Not every loan must come from a bank or other lending institution. Times exist when a personal cash loan between friends or family members is more appropriate than visiting a brick and mortar business. Unfortunately, mixing money and friendship can be a difficult task, even when a solid relationship is present. Whether you’re borrowing money or lending it, you can minimize the chance of friendship ending loans with five tips.

Written Contract

Borrowing $3,000 from a friend isn’t the same as using his lawn mower. A personal cash loan is a serious financial transaction requiring timely repayment and both parties should treat it as such.
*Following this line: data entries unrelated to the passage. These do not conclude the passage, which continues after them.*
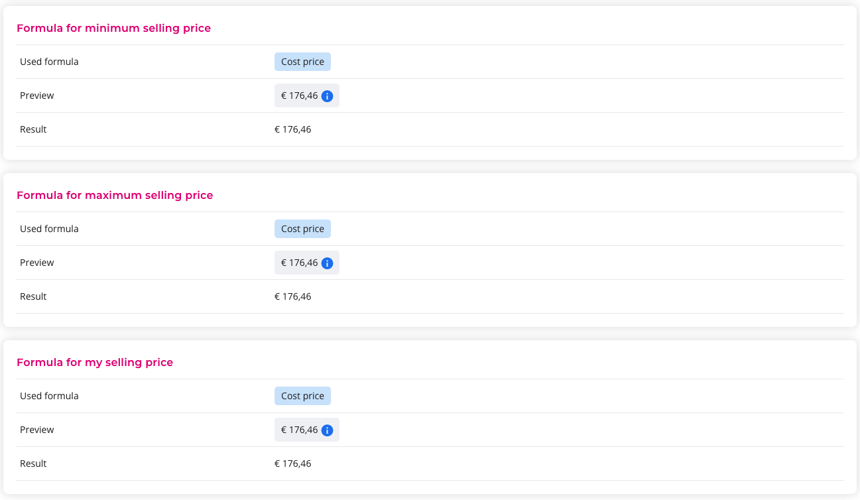Click 'Used formula' label in minimum price section
The height and width of the screenshot is (500, 860).
pos(49,62)
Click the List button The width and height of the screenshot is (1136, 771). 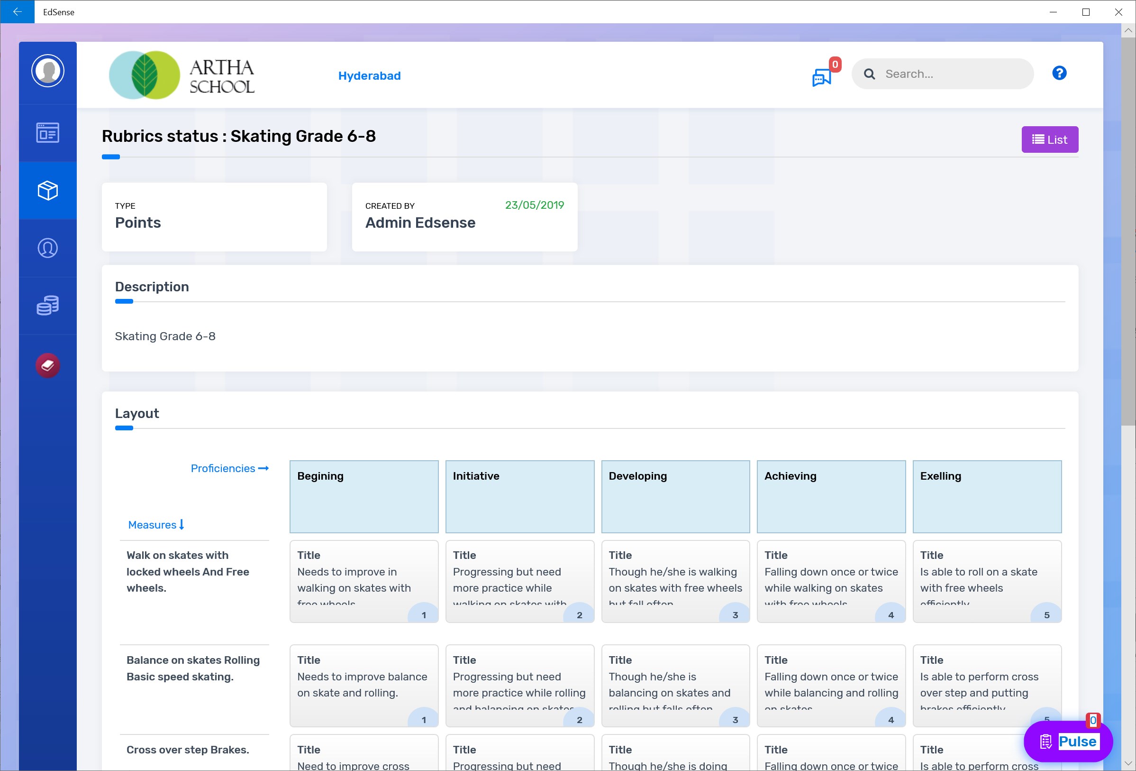(x=1049, y=140)
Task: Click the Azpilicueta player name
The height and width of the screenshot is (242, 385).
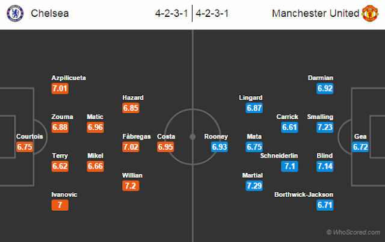Action: 69,78
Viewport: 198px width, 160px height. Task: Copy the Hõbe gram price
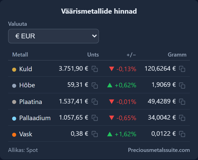182,85
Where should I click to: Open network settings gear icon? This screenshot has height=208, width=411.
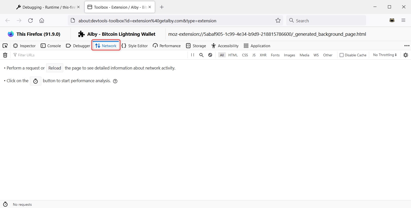[x=406, y=55]
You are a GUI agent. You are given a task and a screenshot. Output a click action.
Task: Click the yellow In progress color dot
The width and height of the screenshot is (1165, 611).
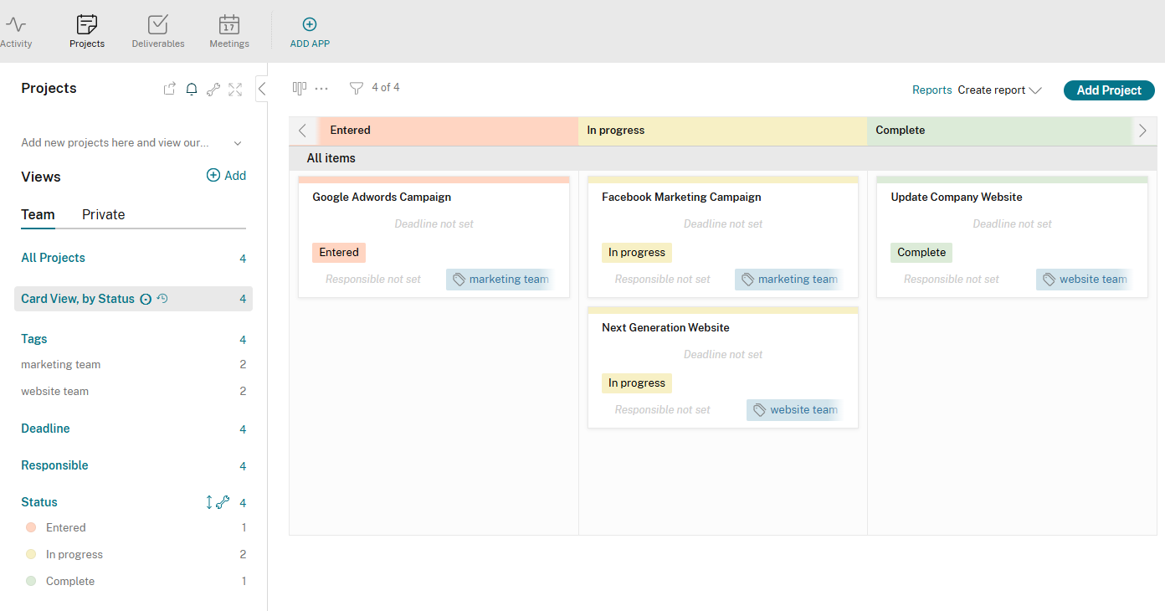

Putting all the specifics in writing not only solidifies your commitment to the deal, it allows no room for later disagreement about the exact terms. Make sure you include the loan amount, payments, interest rate – if applicable – and your notarized signatures.

Fair Interest Rate

It’s not just a good idea to offer a fair interest rate on personal cash loans; it’s the law. You can get an idea of the going interest rates for varying loan amounts by visiting lender websites, but keep in mind most banks must follow different rules than individuals. To ensure you aren’t charging a “loan shark” rate, find out the maximum legal rate allowed in your state and stay under it.

Responsible Repayment

Friends are often more forgiving during hard times than lending companies, but that’s no excuse for lax repayment. Treat the personal loan from a friend just as you would an obligation to any other lender. Always strive to make full payments on time, even when your friend tells you take as much time as you need. You don’t want to lose a friend over money.

Responsible Lending

If you plan to lend money to someone, make sure you can afford to be without the funds. Helping someone in his or her financial time of need is a noble deed, but overextending yourself is not the help your friend needs most. When you lend more than you can afford, you may begin asking for repayment every time you see your friend, straining the relationship. On the other hand, offering to help someone using money you don’t immediately need puts less pressure on you and your friendship.

Gauge the Relationship

Before lending money or accepting a personal cash loan from anyone, determine the nature of your relationship. Do you really know each other well enough to enter into a financial arrangement? Do you trust this person to repay the money? Are you comfortable owing money to some you know? If you cannot answer these questions in a positive manner, consider other loan options.